Изучаемый текст:
"""
«если бы профессор владимир мишалов отказался меня оперировать, его никто не посмел бы осудить: спасти такого пациента, как я, было почти нереально»

0:00 — 25 березня 2005 eye 595

59-летнего Анатолия Фесенко доставили в хирургическую клинику Центральной клинической больницы Киева в бессознательном состоянии. Из-за лопнувшего аппендикса у него развился гнойный перитонит, сердце едва билось, человек задыхался. Чтобы вернуть его к жизни, специалистам пришлось провести шесть сложнейших операций, а для переливания использовать кровь… более ста доноров

- На операционный стол я попал, когда уже был без сознания, — говорит Анатолий Владимирович.  — Все за меня решали мои близкие и, конечно, хирурги, которым я обязан жизнью. Уже позже, придя в себя, узнал, что причиной беды стал разорвавшийся аппендикс. Никакого типичного для аппендицита приступа у меня не было. Общее недомогание, повышенная температура, ноющая боль в животе. Мы с сестрой находились на отдыхе в Крыму. И когда мне стало плохо, местные врачи посоветовали срочно ехать в Киев. Добирались машиной, на дорогу ушло почти 14 часов. Теперь понятно, что все это время в брюшной полости стремительно развивался гнойный процесс. В результате во время операции хирурги откачали более пяти литров (!) гноя. Очень неприятно говорить об этом, но так оно и было. Если бы профессор Владимир Мишалов отказался меня оперировать, его никто не посмел бы осудить: спасти такого пациента, как я, было почти нереально.
"""
Извлечённые данные:
"""
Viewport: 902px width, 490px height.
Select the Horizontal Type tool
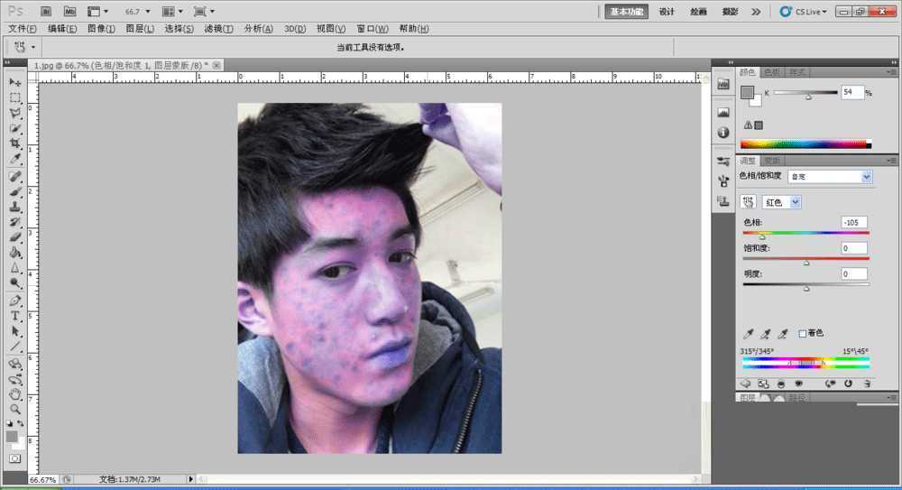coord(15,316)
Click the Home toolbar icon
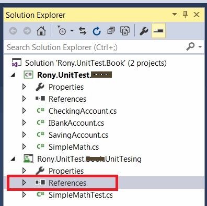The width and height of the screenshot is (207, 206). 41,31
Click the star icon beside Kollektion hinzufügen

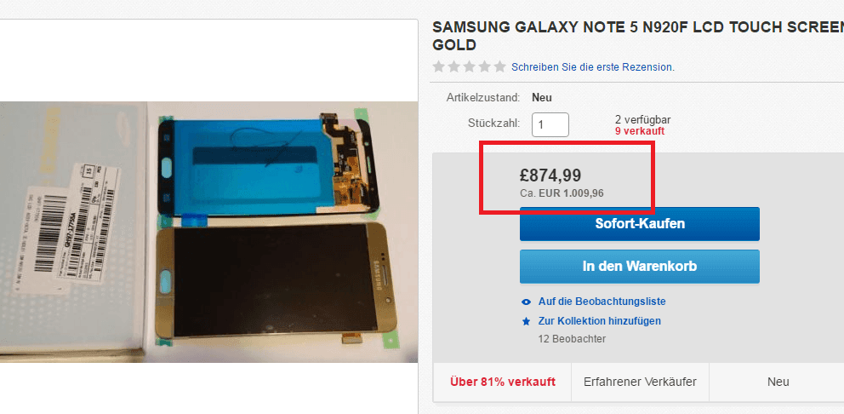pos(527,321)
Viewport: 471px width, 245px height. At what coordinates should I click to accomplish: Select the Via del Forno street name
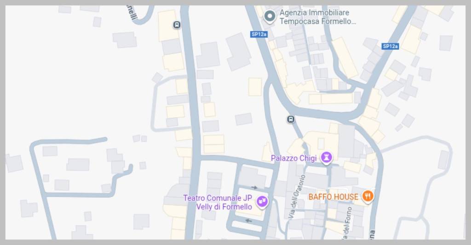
"""
Задания и упражнения:
a) Переведите на английский язык предложение из изучаемого текста: «Мы с сестрой находились на отдыхе в Крыму».
b) Какие признаки болезни Анатолий Фесенко перечисляет в изучаемом тексте сразу после слов «Никакого типичного для аппендицита приступа у меня не было»? Назовите их все.

Результаты выполнения:
a) My sister and I were on vacation in Crimea.

b) Общее недомогание, повышенная температура, ноющая боль в животе.